Jade plants, or more specifically Crassula ovata, are popular houseplants that can live for decades with proper care. Thanks to their relatively slow growth rate and attractive bare stem, they’re commonly trimmed into small trees to use for bonsai and similar shaping techniques. Jade Plant Care is easy, but there are a few key details you need to get right for healthy growth over the years. Here we’ll take you through everything you need to know about growing and nurturing Jade Plants at home including how to plant; the best soil mix; light, temperature, and humidity considerations; how to water and fertilize; when and how to prune, propagate and re-pot these beautiful plants.
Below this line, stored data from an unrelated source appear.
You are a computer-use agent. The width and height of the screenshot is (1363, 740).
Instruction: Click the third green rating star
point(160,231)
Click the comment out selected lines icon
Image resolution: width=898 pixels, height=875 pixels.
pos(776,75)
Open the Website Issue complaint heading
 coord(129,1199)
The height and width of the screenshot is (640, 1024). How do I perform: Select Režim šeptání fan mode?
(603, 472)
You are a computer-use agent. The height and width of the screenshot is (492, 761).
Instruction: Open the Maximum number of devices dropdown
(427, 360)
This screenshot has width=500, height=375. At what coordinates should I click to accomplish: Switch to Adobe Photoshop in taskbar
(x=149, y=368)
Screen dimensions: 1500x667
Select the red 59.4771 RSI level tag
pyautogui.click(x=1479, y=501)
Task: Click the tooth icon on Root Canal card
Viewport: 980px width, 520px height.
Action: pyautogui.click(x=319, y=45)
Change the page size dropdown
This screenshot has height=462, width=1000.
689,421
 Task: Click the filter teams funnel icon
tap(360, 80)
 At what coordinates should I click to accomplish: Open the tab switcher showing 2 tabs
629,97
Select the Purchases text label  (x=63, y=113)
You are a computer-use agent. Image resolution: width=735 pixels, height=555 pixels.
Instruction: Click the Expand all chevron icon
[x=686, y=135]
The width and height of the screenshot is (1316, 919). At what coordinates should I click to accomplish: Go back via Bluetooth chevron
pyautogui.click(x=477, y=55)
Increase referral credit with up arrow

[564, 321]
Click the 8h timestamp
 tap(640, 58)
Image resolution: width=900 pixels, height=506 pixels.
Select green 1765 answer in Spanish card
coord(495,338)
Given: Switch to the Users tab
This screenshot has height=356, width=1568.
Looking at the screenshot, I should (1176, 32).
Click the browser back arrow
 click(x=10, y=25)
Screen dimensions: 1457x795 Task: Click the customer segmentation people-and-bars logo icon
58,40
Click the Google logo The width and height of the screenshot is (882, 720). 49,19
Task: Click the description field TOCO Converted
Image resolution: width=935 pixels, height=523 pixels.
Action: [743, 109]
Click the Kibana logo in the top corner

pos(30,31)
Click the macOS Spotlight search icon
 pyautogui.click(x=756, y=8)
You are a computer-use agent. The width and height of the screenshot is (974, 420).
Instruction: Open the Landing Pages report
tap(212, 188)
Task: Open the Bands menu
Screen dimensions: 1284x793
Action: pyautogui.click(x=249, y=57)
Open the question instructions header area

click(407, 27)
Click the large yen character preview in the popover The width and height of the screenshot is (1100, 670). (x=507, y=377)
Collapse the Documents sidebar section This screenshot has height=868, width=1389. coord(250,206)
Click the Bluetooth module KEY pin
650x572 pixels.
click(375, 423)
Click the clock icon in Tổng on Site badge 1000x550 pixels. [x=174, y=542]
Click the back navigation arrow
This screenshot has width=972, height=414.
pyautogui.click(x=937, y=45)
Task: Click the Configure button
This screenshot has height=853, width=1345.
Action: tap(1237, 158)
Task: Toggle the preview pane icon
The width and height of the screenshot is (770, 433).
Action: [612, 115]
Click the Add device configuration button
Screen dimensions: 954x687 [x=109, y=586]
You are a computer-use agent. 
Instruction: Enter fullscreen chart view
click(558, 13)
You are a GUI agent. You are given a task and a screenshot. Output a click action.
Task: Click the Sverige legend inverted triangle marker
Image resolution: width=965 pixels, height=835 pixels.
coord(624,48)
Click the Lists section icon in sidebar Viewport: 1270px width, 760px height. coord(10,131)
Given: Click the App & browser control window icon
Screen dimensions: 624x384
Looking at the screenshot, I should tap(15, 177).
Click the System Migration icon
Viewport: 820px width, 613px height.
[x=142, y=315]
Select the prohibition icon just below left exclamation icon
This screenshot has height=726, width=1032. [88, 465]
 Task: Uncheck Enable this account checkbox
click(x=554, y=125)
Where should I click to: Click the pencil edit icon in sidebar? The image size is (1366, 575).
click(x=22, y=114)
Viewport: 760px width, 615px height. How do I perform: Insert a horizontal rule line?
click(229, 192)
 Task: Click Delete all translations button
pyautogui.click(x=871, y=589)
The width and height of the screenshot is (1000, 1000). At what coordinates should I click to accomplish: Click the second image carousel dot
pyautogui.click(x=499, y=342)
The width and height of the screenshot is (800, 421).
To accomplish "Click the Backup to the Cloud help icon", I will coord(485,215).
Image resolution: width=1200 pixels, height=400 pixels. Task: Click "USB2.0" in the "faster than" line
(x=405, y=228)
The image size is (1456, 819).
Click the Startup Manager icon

For more, see our guide to the best plant shops and nurseries delivering Jade Plants nationwide throughout the United States.

Contents:


Jade Plant Care – The Essentials

Jade plants thrive in temperatures between 55 and 75 degrees F, but they only need average humidity levels. Give them at least four hours of bright light per day. Keep the soil light and well-draining with a pH of around 6.0. Water regularly in the summer but only when the soil is dry in winter.


About Jade Plants

About Jade Plants

Origins, Native Range and History

Crassula ovata is native only to specific parts of Mozambique and South Africa. It’s found growing wild in the Eastern Cape and KwaZulu-Natal provinces, but it’s now cultivated and sold around the world as a houseplant. In its native environment, it receives little water and a lot of harsh sunlight, so it’s a relatively tough plant despite its beauty. Jade plants are among the oldest houseplants with over 100 years of continuous cultivation.

Jade Plant Botanical Characteristics

As an evergreen that grows in a hot and dry environment, most jade plant varieties feature thick and fleshy leaves in colors ranging from lime to dark green. Most varieties develop red tips to the leaves when given plenty of direct sunlight. The stems become woody and exposed as the plant grows, giving it the appearance of a shrub or tiny tree.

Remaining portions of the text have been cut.